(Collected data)
+===+

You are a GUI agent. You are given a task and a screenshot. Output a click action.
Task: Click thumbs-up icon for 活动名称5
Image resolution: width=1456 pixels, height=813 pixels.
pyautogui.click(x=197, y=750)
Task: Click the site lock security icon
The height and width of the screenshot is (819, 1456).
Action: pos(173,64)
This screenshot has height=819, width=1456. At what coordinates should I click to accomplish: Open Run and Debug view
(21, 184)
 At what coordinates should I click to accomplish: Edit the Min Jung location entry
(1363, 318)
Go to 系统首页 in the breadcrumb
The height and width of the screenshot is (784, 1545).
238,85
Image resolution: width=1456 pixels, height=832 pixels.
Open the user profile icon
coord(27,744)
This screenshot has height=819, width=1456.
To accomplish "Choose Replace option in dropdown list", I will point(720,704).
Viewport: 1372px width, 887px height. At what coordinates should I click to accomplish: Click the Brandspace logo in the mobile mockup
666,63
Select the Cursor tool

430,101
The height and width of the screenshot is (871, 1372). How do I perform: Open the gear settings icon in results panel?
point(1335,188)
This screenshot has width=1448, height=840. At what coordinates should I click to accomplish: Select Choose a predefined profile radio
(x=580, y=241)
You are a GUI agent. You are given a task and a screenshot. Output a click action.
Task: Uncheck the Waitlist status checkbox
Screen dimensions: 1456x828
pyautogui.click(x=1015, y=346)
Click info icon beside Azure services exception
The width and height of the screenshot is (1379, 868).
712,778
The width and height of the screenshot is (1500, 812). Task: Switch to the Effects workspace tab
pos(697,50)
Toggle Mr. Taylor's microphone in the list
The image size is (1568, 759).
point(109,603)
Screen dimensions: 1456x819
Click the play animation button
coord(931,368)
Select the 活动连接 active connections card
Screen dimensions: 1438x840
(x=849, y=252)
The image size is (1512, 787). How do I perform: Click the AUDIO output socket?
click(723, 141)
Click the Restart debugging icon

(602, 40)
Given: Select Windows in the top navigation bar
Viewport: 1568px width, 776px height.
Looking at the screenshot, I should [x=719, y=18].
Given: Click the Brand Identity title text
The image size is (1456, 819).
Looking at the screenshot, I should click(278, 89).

+===+

» **The problem**: Could you return the complete set of entries exactly?

» **Response to this task**:
You are a GUI agent. You are given a task and a screenshot. Output a click action.
Task: Click thumbs-up icon for 活动名称5
Image resolution: width=1456 pixels, height=813 pixels.
pyautogui.click(x=197, y=750)
Task: Click the site lock security icon
The height and width of the screenshot is (819, 1456).
Action: pos(173,64)
This screenshot has height=819, width=1456. At what coordinates should I click to accomplish: Open Run and Debug view
(21, 184)
 At what coordinates should I click to accomplish: Edit the Min Jung location entry
(1363, 318)
Go to 系统首页 in the breadcrumb
The height and width of the screenshot is (784, 1545).
238,85
Image resolution: width=1456 pixels, height=832 pixels.
Open the user profile icon
coord(27,744)
This screenshot has height=819, width=1456.
To accomplish "Choose Replace option in dropdown list", I will point(720,704).
Viewport: 1372px width, 887px height. At what coordinates should I click to accomplish: Click the Brandspace logo in the mobile mockup
666,63
Select the Cursor tool

430,101
The height and width of the screenshot is (871, 1372). How do I perform: Open the gear settings icon in results panel?
point(1335,188)
This screenshot has width=1448, height=840. At what coordinates should I click to accomplish: Select Choose a predefined profile radio
(x=580, y=241)
You are a GUI agent. You are given a task and a screenshot. Output a click action.
Task: Uncheck the Waitlist status checkbox
Screen dimensions: 1456x828
pyautogui.click(x=1015, y=346)
Click info icon beside Azure services exception
The width and height of the screenshot is (1379, 868).
712,778
The width and height of the screenshot is (1500, 812). Task: Switch to the Effects workspace tab
pos(697,50)
Toggle Mr. Taylor's microphone in the list
The image size is (1568, 759).
point(109,603)
Screen dimensions: 1456x819
Click the play animation button
coord(931,368)
Select the 活动连接 active connections card
Screen dimensions: 1438x840
(x=849, y=252)
The image size is (1512, 787). How do I perform: Click the AUDIO output socket?
click(723, 141)
Click the Restart debugging icon

(602, 40)
Given: Select Windows in the top navigation bar
Viewport: 1568px width, 776px height.
Looking at the screenshot, I should [x=719, y=18].
Given: Click the Brand Identity title text
The image size is (1456, 819).
Looking at the screenshot, I should click(278, 89).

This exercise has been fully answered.